- _REQUIRED WORK_
Show all lines of the entries in which the word "computer" is found.
---*---
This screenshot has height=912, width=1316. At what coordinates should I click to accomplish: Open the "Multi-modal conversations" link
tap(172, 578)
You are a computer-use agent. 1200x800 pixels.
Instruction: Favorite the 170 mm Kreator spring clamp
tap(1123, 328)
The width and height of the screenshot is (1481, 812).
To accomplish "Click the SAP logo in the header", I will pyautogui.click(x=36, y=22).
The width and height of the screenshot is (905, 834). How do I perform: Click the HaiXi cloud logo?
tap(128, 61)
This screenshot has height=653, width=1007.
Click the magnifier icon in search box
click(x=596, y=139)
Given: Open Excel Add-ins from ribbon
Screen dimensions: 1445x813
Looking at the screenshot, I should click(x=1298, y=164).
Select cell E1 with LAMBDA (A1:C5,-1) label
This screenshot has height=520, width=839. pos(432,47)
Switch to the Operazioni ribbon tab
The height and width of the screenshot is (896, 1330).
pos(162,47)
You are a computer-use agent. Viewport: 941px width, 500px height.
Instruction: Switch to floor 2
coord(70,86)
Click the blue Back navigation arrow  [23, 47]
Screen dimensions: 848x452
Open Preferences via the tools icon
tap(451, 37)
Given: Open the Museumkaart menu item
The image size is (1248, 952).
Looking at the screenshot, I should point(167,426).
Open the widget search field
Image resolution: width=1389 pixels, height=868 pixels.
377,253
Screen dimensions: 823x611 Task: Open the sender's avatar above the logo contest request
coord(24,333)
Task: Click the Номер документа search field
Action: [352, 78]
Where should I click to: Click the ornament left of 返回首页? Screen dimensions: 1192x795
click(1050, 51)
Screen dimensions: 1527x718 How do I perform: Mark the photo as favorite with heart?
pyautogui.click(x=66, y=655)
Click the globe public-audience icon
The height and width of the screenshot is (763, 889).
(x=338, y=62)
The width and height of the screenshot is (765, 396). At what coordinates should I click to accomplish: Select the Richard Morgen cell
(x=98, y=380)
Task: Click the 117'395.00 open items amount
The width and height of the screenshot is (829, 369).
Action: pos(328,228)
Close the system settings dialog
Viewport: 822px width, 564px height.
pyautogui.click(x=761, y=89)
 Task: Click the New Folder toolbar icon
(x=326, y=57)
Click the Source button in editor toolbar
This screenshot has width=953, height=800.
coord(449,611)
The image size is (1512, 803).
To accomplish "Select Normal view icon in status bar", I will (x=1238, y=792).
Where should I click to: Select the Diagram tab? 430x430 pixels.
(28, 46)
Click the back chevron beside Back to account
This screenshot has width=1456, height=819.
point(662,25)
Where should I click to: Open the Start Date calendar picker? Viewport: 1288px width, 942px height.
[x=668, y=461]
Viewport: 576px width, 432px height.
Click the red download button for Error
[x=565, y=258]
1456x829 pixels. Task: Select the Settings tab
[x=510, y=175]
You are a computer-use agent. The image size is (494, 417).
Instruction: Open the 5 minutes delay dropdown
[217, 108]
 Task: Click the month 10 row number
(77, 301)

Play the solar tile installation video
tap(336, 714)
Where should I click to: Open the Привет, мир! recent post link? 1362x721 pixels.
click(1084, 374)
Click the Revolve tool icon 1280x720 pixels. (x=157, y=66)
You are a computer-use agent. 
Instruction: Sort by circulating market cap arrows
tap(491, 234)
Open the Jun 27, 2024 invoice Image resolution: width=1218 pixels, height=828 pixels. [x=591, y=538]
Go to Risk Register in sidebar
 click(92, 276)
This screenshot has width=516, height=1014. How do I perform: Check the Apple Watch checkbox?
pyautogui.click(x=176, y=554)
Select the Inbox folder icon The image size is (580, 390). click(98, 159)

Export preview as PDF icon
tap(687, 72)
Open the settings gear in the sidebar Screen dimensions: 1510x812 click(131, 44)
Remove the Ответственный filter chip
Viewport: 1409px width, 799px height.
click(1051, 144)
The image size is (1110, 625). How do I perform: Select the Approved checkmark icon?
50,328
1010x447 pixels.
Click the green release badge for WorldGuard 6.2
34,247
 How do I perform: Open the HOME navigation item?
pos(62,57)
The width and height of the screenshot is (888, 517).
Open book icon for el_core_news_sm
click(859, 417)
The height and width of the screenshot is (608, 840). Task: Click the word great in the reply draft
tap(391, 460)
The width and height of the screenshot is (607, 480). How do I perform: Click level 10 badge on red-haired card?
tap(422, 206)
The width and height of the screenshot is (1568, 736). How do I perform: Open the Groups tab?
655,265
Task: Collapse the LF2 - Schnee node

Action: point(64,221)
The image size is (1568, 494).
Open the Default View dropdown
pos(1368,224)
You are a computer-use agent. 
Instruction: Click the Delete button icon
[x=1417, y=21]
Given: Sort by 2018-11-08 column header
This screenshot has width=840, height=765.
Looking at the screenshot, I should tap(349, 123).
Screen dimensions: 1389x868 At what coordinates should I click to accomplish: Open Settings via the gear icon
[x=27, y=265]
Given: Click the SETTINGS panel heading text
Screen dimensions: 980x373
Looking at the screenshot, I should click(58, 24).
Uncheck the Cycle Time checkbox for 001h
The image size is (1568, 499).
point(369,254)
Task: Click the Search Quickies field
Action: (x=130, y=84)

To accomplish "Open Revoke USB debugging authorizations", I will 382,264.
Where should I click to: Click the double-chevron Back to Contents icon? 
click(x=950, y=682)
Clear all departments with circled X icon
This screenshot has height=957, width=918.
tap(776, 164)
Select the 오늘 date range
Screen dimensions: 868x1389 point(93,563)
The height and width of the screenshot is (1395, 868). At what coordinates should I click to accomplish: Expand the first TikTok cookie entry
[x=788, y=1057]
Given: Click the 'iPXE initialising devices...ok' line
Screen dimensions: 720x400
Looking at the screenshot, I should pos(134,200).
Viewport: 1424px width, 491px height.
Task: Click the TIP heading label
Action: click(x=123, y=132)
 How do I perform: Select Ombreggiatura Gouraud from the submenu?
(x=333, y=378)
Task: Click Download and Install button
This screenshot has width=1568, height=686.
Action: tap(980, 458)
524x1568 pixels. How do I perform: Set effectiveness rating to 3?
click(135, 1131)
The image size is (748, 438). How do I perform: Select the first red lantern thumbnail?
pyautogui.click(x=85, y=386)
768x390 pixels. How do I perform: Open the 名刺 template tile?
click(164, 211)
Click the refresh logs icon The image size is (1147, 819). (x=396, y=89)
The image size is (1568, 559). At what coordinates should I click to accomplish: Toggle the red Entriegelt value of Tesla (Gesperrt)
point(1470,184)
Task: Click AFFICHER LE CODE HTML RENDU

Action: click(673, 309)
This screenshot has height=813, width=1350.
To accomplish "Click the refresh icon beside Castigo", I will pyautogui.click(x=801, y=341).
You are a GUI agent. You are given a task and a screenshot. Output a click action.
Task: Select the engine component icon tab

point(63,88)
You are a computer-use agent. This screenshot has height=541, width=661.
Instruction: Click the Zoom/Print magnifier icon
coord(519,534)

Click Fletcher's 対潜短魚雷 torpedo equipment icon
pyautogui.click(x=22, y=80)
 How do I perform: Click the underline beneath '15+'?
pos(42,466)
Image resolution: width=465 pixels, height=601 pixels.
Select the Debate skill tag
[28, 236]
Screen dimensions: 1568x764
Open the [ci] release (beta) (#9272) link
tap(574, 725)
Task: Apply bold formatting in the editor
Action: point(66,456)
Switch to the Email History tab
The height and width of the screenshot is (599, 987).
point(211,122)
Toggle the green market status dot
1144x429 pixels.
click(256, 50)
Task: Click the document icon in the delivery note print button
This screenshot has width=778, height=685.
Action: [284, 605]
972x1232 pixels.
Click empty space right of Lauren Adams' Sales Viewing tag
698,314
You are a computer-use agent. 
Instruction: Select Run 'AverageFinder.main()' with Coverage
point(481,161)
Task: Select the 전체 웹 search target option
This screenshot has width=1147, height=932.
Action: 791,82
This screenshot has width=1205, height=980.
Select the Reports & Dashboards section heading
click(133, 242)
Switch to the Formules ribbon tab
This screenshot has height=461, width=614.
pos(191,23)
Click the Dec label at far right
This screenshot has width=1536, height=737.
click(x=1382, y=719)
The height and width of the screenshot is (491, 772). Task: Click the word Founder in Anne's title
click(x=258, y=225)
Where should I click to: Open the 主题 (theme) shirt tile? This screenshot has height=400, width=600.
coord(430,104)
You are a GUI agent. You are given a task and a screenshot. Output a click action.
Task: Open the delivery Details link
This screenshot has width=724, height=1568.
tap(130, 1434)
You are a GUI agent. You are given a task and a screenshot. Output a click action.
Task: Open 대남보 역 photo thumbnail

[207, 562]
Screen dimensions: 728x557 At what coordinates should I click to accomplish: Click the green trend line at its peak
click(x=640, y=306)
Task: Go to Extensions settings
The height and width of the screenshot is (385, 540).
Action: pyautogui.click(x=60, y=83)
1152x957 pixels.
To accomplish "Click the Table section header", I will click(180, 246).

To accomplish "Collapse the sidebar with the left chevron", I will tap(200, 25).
---*---
- _YOUR RESPONSE_
You are a computer-use agent. 1200x800 pixels.
You are a computer-use agent. Viewport: 941px width, 500px height.
You are a computer-use agent. The image size is (494, 417).
You are a computer-use agent. 
You are a computer-use agent. 
You are a computer-use agent. This screenshot has height=541, width=661.
You are a computer-use agent. 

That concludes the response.